De plus, le rachat serait suspendu lors des épisodes de prix négatifs. Le réseau électrique français a enregistré 513 heures de prix négatifs sur le marché de gros, contre 352 en 2024. Autrement dit, l’électricité produite serait injectée sans aucune compensation.
La prime à l’autoconsommation, actuellement entre 60 et 120 €/kWc selon la puissance, disparaîtrait purement et simplement. La revente en totalité de la production, accessible aux installations jusqu’à 100 kWc, serait aussi supprimée.

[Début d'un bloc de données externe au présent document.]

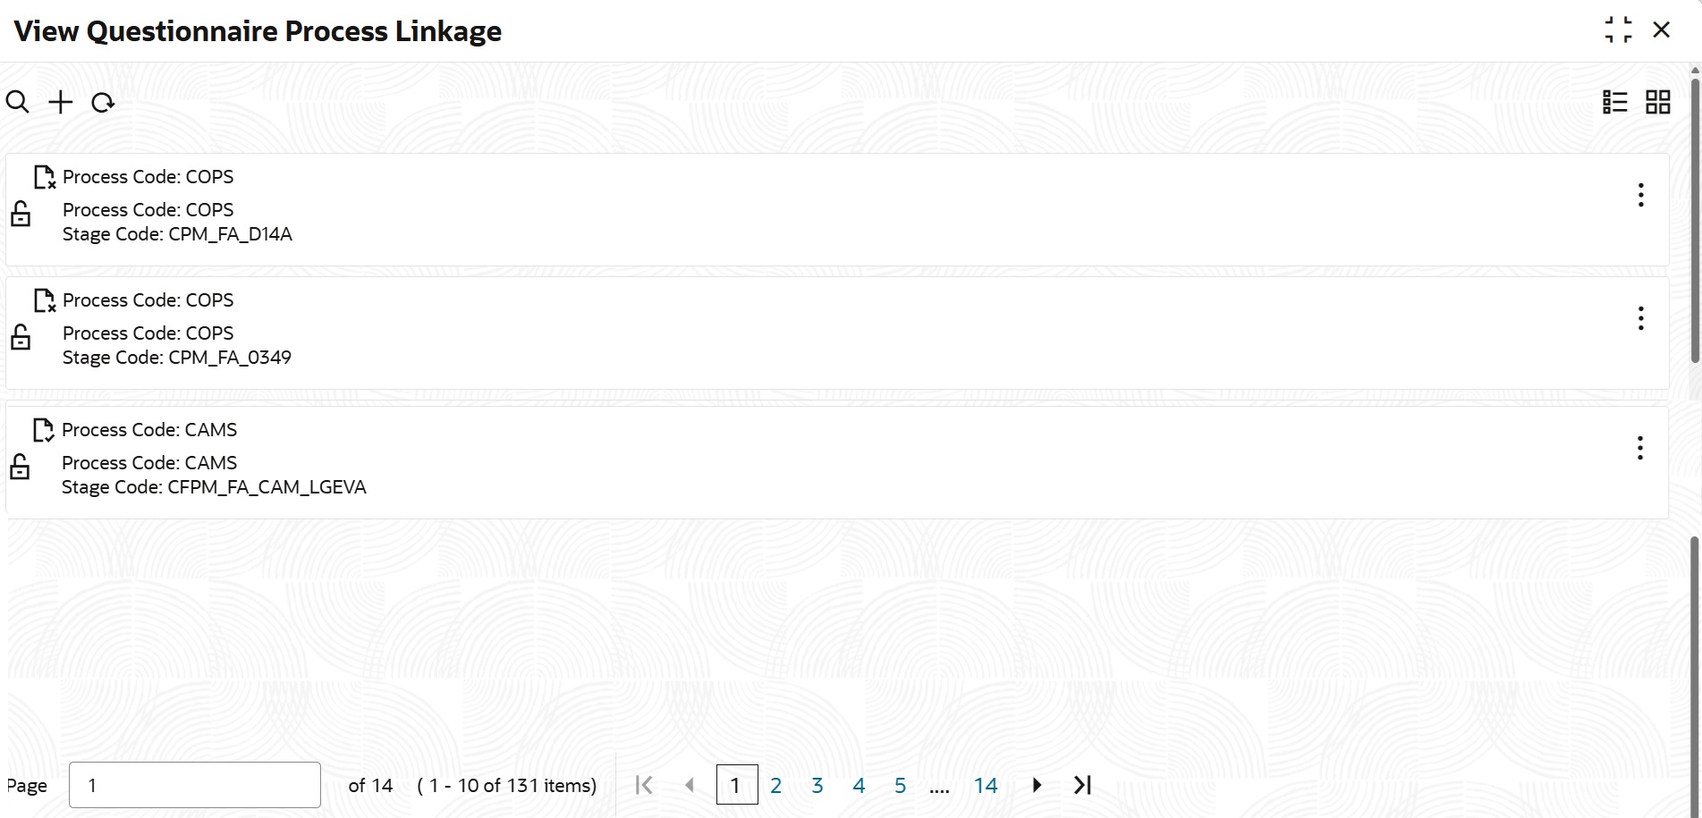The height and width of the screenshot is (818, 1702).
Task: Click unlock icon on CPM_FA_D14A record
Action: (21, 214)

« Les contrats déjà signés ne sont pas remis en cause, seules les nouvelles installations seront concernées. »
Pourquoi l’État se désengage-t-il ?
Cette décision s’explique d’abord par les risques de déséquilibre du réseau. Fin 2025, Enedis recensait 848 374 installations photovoltaïques en autoconsommation individuelle. Cette multiplication génère un pic de production en milieu de journée, alors que la consommation stagne.
Par conséquent, EDF doit parfois réduire ou arrêter ses réacteurs nucléaires, conçus pour fonctionner régulièrement. L’aspect financier pèse aussi très lourd dans ce choix.
Selon le rapport Lévy-Tuot, remis au Premier ministre le 10 avril 2026, la charge pour les finances publiques s’élevait à 2,6 milliards d’euros en 2024, puis 5,3 milliards en 2025. Elle pourrait atteindre au moins 6,8 milliards en 2026.
- Tarif de rachat réduit à 1,1 centime le kWh
- Suppression de la prime à l’autoconsommation
- Fin de la revente en totalité pour les petites installations
- Rachat suspendu en cas de prix négatifs
- Seules les nouvelles installations sont concernées
Les panneaux solaires restent rentables grâce aux batteries domestiques
Malgré ces annonces, l’investissement dans des panneaux photovoltaïques reste pertinent. Le prix du matériel a en effet fortement baissé ces dernières années. La stratégie doit cependant évoluer vers la maximisation de la consommation personnelle.
Les professionnels recommandent désormais de ne plus surdimensionner les installations. Ils conseillent aussi d’associer les panneaux solaires à une batterie domestique. Une batterie de 10 kWh, coûtant environ 5 000 €, s’amortit en dix ans.
Avec un tel équipement, l’autonomie électrique d’un foyer peut passer de 30 % à plus de 60 %. Cette solution devient ainsi la clé de la rentabilité pour les nouveaux projets.
Des alternatives privées émergent face au retrait de l’État
Face à ce désengagement public, des fournisseurs privés proposent de nouvelles offres. Octopus Energy a lancé une offre Solar Boost, garantissant le rachat du surplus à 4 c€/kWh pendant quatre ans. Cette offre impose cependant de coupler l’installation à une batterie domestique.
Cette piste mérite une attention particulière. Le secteur du rachat privé n’est pas à l’abri de sociétés peu sérieuses. Le cas JPME, lourdement sanctionné pour des millions d’euros d’impayés depuis 2023, en est un exemple.
Que faire si vous possédez des panneaux solaires en 2026 ?
Pour les propriétaires actuels, les contrats signés restent valides. Ces nouvelles règles ne concernent que les futures installations. Il n’y a donc pas lieu de paniquer si vous êtes déjà équipé.
En revanche, si vous envisagez d’installer des panneaux solaires, la réflexion doit intégrer l’achat d’une batterie. L’autoconsommation maximale devient le seul levier de rentabilité face à un rachat quasi symbolique.
Ainsi, le modèle économique des panneaux solaires résidentiels se transforme profondément. Les ménages doivent adapter leur stratégie pour tirer le meilleur parti de leur production d’énergie.